• Jóvenes compiten en Espartaqueada y persiguen el sueño del futbol profesional sin garantías
La noche cayó sobre la cancha, pero el ambiente seguía encendido. Bajo las lámparas que iluminaban el campo, los jóvenes de la categoría Juvenil A disputaban cada balón con fuerza.
Entre ellos estaba Ikiker Osiel Candela, originario del estado de Oaxaca, quien representó al estado de Puebla en la Espartaqueada Deportiva, pues estudia en una de las escuelas del Movimiento Antorchista del estado.
De los miles de jóvenes que participan en ligas juveniles, sólo unos cuantos logran debutar en el futbol profesional.
En el terreno de juego se le ve concentrado, atento a cada jugada. Para él, el futbol no es algo nuevo. Comenzó a jugar desde los seis años, motivado por su padre, a quien siempre le ha gustado este deporte. “Él fue quien me enseñó”, cuenta. Desde entonces el balón se volvió parte de su vida.
Como muchos jóvenes mexicanos que pisan una cancha con ilusión, Ikiker también tiene un sueño: llegar algún día a la primera división y jugar en el América.

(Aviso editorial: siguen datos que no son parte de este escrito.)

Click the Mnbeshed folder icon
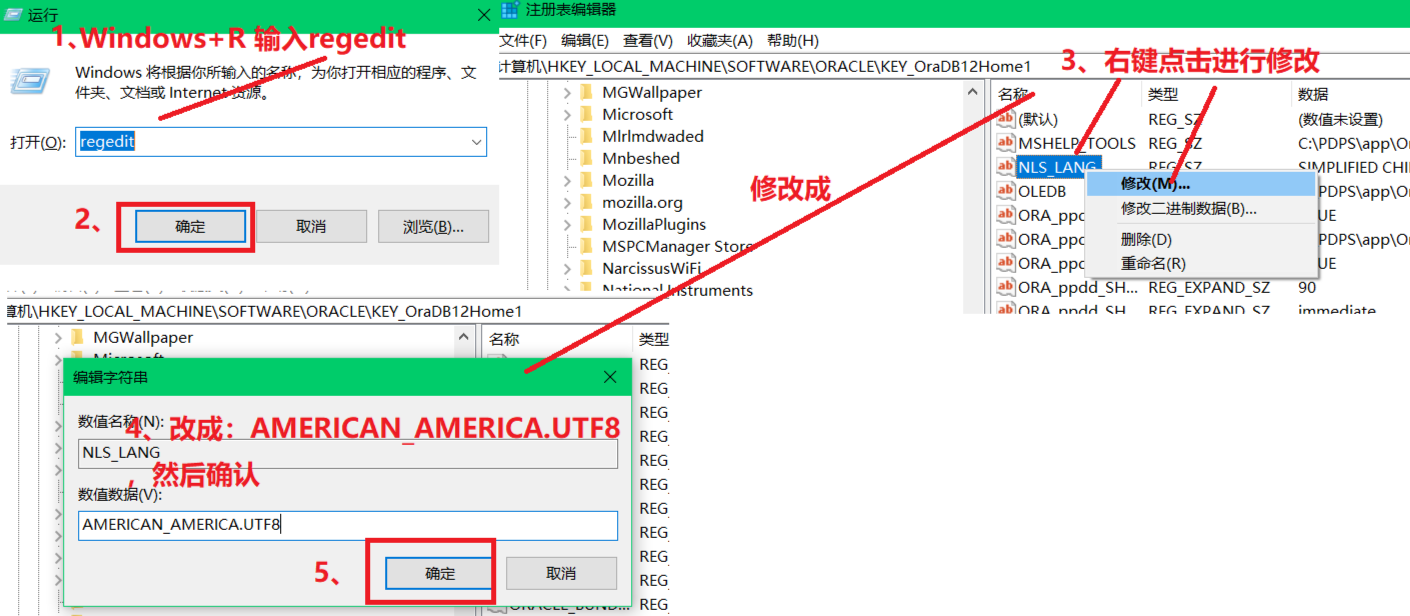The width and height of the screenshot is (1410, 616). (587, 157)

Pero el camino para lograrlo es complicado.

En México, convertirse en futbolista profesional no depende solamente del talento o de las ganas de entrenar. Muchas familias deben hacer grandes esfuerzos para sostener ese sueño: pagar viajes, torneos, uniformes y visorias puede representar miles de pesos durante varios años.

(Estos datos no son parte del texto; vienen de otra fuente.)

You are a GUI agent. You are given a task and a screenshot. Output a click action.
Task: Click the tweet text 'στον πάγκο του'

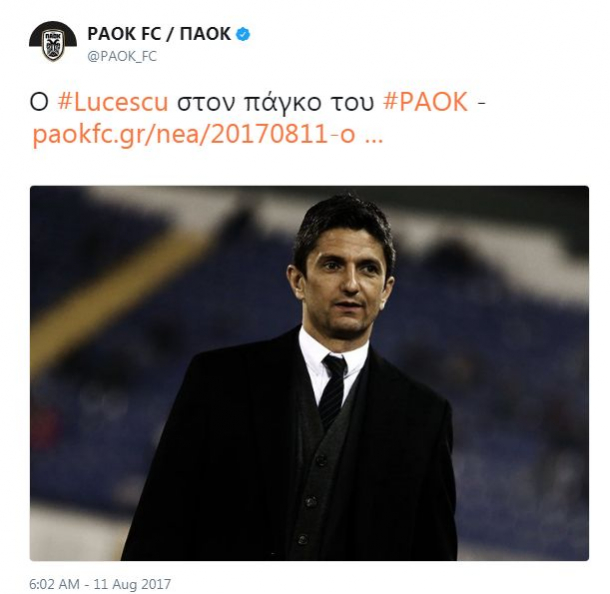pyautogui.click(x=275, y=103)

Y aun así, las posibilidades son pocas. De los miles de jóvenes que participan en ligas juveniles y fuerzas básicas, solo unos cuantos logran debutar en el futbol profesional.

La falta de recursos, de espacios deportivos y de oportunidades reales para los jóvenes de origen humilde termina dejando a muchos en el camino.
En medio de esa realidad, la Espartaqueada Deportiva impulsada por el Movimiento Antorchista se ha convertido en un espacio importante para la juventud.

Aquí el deporte no sólo es competencia; también es convivencia, disciplina y formación para miles de jóvenes que encuentran en la cancha una oportunidad de crecer.
Mientras el partido continúa bajo la luz de la noche, Ikiker corre detrás del balón con la misma ilusión con la que empezó a jugar de niño. Como él, muchos jóvenes mantienen viva la esperanza de que el esfuerzo y la constancia puedan abrirles un camino en el futbol.